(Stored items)
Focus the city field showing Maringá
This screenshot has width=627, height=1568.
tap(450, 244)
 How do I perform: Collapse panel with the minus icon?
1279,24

** Exercise aim **
Output consists of exactly the lines from the one containing "How do I perform: Collapse" to the end of the records above, retyped without change and with nothing extra.

** Completed exercise **
 How do I perform: Collapse panel with the minus icon?
1279,24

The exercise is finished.